Dracula: l'orchidea "scimmia" delle foreste nebbiose andine
La Dracula è un genere di orchidee della famiglia delle Orchidaceae, comprendente oltre 100 specie endemiche delle foreste nebbiose ("cloud forests") delle Ande del Sud America (Colombia, Ecuador, Perù) a 1500-2500 metri di altitudine. Pianta di nicchia assoluta in Italia: solo per appassionati esperti con serra fredda-umida dedicata. La caratteristica più nota è il fascino dei fiori — alcune specie hanno labelli che ricordano facce di scimmia (Dracula simia, "monkey orchid") o di dracula (sepali allungati a "denti di vampiro" — da cui il nome).
Portamento
Orchidea epifita o terrestre simpodiale, senza pseudobulbi (caratteristica di alcuni generi della tribù Pleurothallidinae). Foglie singole, lanceolate, di 15-30 cm, verde scuro lucide.
Fioritura
Variabile per specie. Fiori solitari su corti peduncoli, con 3 sepali fusi alla base e con apici allungati ("denti di vampiro" o "code di drago"), e piccoli petali e labello al centro. Colori: marrone, porpora-nero, giallo, bianco, spesso macchiati e venati.
Specie iconiche
D. simia ("monkey orchid", labello che ricorda una piccola faccia di scimmia); D. vampira (sepali nero-porpora con punte allungate); D. chimaera; D. bella; D. gigas.
Coltivazione (avanzata)
Pianta da serra fredda-umida: 10-22°C giorno, 6-12°C notte. Umidità 80-95%. Substrato di sfagno vivo + perlite in vaso forato. Mai sole diretto. Acqua piovana o demineralizzata sempre. Nebulizzazioni multiple al giorno.

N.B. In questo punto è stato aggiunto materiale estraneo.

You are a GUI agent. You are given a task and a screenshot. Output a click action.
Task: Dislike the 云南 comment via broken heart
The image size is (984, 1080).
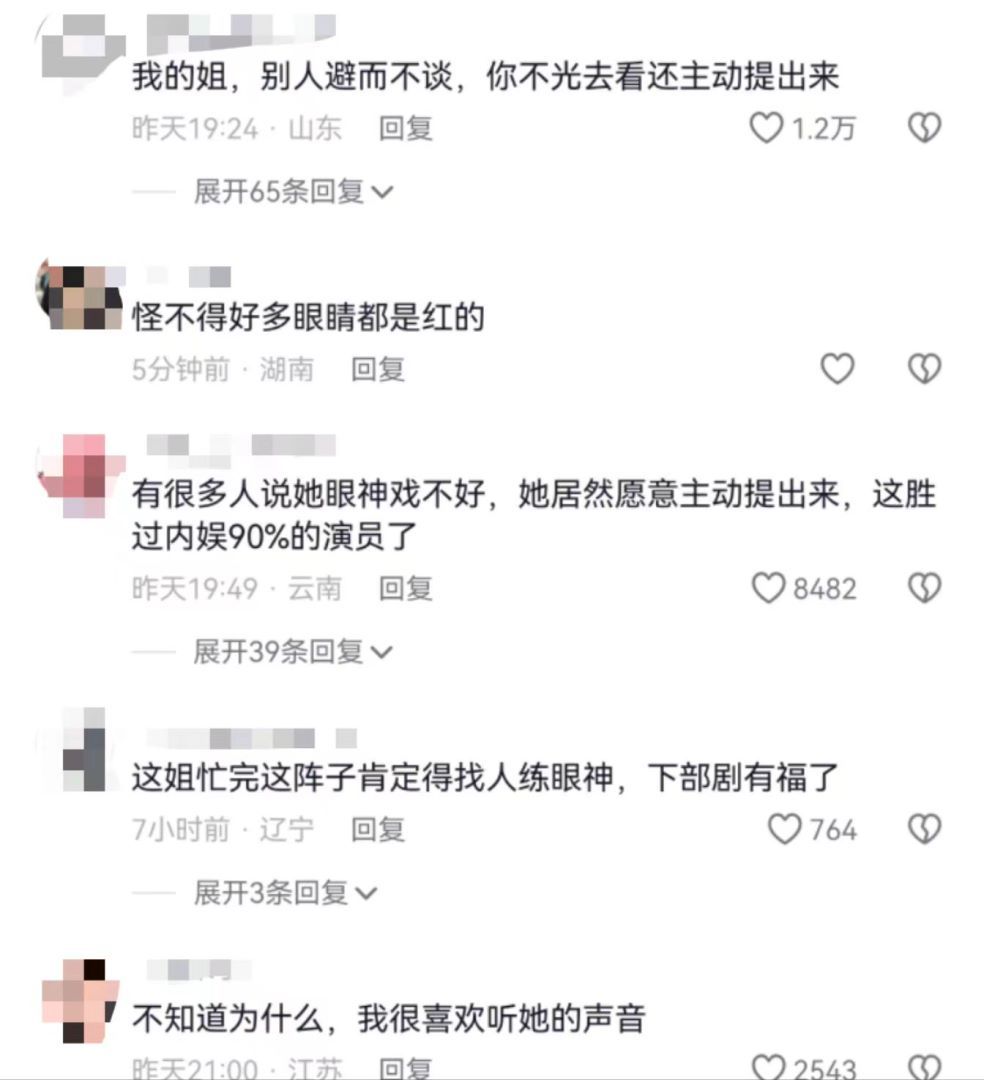pos(924,588)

Difficoltà estrema in Italia
Pianta quasi impossibile da coltivare in appartamento italiano: il clima caldo-secco estivo è letale. Solo serre dedicate "cloud forest simulator" con raffreddamento, umidificatori e aerazione costante.
Avversità
Tutto ciò che provoca surriscaldamento o riduzione di umidità è letale.
Cultura
Genere descritto per la prima volta da Carlyle Luer nel 1978. Le specie sono di forte interesse scientifico per i meccanismi di mimetismo florale: alcuni fiori imitano funghi per attirare moscerini impollinatori. La D. simia è oggetto di curiosità pubblica per la somiglianza con una faccia di scimmia — fotografie virali sui social.